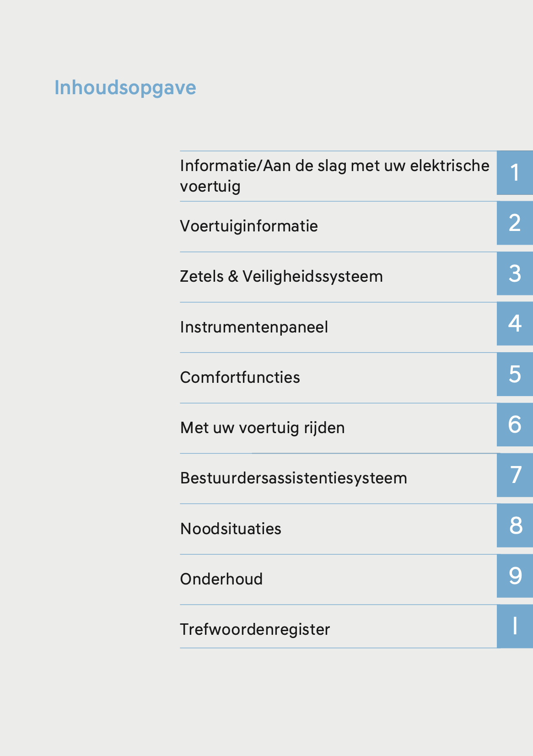Jump to chapter tab 2
This screenshot has height=756, width=533.
(x=515, y=223)
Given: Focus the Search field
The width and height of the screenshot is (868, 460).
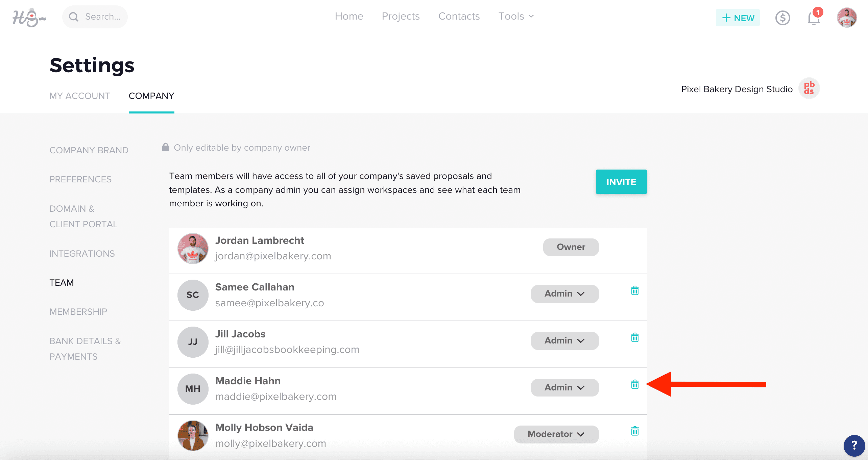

———

# YOUR INSTRUCTIONS:
Skipping any pictures, copy the line that holds "Given: Focus the Search field" and each line after it through the last line of the records, unchanged, and no other lines.

# SOLUTION TO THE EXERCISE:
Given: Focus the Search field
The width and height of the screenshot is (868, 460).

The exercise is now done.